In Obergefell v. Hodges, five un-elected Justices
ignored the expressed will of an overwhelming majority of Americans, ruling
that the definition of marriage as the union of one man and one women, which
has existed for thousands of years, is unconstitutional. In the process the
majority dispelled the concept “that we are a government of laws, not of men.”
In dissent, Justice
Scalia (may he rest in peace) wrote that the majority opinion is “a threat to
American democracy,” and “This is a naked judicial claim to
legislative—indeed, super-legislative—power; a claim fundamentally at odds with
our system of government…. A system of government that makes the People
subordinate to a committee of nine unelected lawyers does not deserve to be
called a democracy.”
We must recall that of
the 35 States that voted on the issue of same-sex “marriage”, 32 States chose
to preserve the traditional definition of marriage. In Obergefell, the
Court appraised the laws of Michigan, Ohio, Kentucky, and Tennessee. In
each of these states, an overwhelming majority of voters voted in favor of
traditional marriage: 88% in Tennessee, 74% in Kentucky, 62% in Ohio and 59% in
Michigan.
Chief Justice Roberts,
doing away with the majority’s legal basis for same–sex marriage, determined,
“The right it announces has no basis in the Constitution or this Court’s
precedent.” He wrote, “The Constitution itself says nothing about
marriage, and the Framers thereby entrusted the States with “[t]he whole
subject of the domestic relations of husband and wife.”

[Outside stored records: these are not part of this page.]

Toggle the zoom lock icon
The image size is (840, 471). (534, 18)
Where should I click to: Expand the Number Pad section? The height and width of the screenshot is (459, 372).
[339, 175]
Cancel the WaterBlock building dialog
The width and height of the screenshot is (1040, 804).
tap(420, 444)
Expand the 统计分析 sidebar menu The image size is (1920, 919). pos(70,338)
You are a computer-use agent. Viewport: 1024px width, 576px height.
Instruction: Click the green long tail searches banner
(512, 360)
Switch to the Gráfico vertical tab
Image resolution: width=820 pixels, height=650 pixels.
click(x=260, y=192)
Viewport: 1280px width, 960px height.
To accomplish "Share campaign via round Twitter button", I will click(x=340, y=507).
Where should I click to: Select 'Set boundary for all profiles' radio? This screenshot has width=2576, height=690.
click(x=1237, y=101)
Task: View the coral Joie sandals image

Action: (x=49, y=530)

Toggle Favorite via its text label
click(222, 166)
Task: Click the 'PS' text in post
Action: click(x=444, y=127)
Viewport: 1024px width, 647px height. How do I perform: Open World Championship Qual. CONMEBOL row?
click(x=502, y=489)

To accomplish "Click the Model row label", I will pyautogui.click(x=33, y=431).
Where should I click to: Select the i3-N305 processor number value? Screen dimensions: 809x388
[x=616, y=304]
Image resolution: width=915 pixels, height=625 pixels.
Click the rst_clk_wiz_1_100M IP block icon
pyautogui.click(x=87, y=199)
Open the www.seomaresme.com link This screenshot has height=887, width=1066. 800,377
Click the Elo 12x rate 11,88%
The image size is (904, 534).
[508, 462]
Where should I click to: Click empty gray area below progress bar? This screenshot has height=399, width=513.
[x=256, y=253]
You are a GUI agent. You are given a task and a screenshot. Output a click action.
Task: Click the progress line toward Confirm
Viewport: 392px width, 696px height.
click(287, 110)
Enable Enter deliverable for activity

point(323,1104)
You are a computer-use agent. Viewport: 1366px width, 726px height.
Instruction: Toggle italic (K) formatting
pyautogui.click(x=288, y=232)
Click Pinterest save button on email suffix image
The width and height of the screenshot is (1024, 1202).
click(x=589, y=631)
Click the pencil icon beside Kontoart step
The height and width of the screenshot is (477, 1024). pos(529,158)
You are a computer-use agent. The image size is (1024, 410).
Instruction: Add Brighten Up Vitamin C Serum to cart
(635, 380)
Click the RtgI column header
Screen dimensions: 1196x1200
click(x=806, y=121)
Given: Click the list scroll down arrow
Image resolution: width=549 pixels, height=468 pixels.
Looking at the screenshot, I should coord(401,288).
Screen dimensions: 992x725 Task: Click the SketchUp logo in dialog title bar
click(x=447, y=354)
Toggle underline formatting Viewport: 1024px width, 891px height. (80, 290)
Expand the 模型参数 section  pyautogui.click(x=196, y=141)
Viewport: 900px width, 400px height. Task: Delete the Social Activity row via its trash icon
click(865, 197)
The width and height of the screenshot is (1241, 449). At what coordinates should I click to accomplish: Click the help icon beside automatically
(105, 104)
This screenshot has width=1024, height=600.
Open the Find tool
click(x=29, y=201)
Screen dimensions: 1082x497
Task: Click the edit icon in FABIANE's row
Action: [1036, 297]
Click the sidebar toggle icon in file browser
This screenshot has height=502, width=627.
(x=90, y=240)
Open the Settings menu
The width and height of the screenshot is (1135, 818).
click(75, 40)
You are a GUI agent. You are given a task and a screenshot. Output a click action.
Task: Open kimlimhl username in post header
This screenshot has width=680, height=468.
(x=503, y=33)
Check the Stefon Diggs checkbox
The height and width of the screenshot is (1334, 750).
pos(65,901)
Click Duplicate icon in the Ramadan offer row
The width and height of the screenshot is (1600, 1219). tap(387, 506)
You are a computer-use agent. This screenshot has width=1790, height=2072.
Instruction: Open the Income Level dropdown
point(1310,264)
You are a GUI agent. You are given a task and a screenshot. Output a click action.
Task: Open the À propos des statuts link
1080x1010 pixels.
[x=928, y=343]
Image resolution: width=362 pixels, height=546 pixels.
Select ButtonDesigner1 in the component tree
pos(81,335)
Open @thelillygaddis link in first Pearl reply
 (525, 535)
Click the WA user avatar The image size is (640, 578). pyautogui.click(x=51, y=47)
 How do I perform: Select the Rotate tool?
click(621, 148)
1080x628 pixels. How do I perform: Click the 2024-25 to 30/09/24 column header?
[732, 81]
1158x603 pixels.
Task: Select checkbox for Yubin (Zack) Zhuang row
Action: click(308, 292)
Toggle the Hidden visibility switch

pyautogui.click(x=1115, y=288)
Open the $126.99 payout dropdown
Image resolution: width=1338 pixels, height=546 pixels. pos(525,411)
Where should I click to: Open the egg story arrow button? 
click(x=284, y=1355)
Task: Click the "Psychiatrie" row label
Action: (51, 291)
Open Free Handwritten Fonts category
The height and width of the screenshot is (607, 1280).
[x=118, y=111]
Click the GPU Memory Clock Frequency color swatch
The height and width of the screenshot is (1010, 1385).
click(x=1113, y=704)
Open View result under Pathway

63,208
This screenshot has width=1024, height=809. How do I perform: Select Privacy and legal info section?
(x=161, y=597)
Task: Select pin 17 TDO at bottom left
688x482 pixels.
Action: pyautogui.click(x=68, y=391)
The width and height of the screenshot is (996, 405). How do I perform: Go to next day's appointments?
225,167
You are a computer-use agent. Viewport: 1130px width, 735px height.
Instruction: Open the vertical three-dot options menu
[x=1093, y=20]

Up until Obergefell, since the founding of our
nation, and for the last approximately 2,000 years of Christianity, across all
civilizations and cultures, the definition of marriage has been the same—the
union of a man and a woman. Indeed, Christ said:
“Have you not read that from the beginning the
Creator ‘made them male and female’ and said, ‘For this reason a man shall
leave his father and mother and be joined to his wife, and the two shall become
one flesh’? So they are no longer two, but one flesh. Therefore, what God
has joined together, no human being must separate.” (Matthew 19: 4-6)
Considerer the
following. In 1857, the Supreme Court used the same
substantive Due Process rationale as in Obergefell in its Dred Scott decision
to protect the rights of slaveholders to own slaves as property. As Chief
Justice Roberts observed, “Dred Scott’s holding was overruled on the
battlefields of the Civil War….”
This decision, similar
to the Courts creation of the constitutional right to abortion in Roe v Wade,
will not end the debate.
In the short term those
who do not accept the ruling in Obergefell
must ensure that federal and state laws are enacted that will protect the
religious freedom of Christians to speak out and to practice their faith.
They must also begin to counter the slick, meaningless slogans used by
homosexual advocates such as “marriage equality.”
Families are a sine qua non for the survival of our
country. Nevertheless, people who want to have sex with members of the same sex
will not be satisfied until every vestige of opposition to same-sex “marriage”
is demolished. Already a wave of persecution has begun against those
opposed to their agenda. Princeton law professor Robert George pointed to
the
increasing oppression of Christians who oppose a redefinition of marriage.
He said that business owners, adoption agencies and workers in several states
have already been threatened, pushed out of their industries, or forced to
violate their consciences in order to operate their businesses. The Professor
pointed out that many government employees have been subjected to disciplinary
action and threatened with termination for expressing their biblical views on
marriage. Unquestionably there will be efforts to revoke the tax-exempt status
of the Catholic Church as well as other Christian organizations that teach that
marriage is the union of a man and woman. The list will continue on. Put on the
armor of Christ.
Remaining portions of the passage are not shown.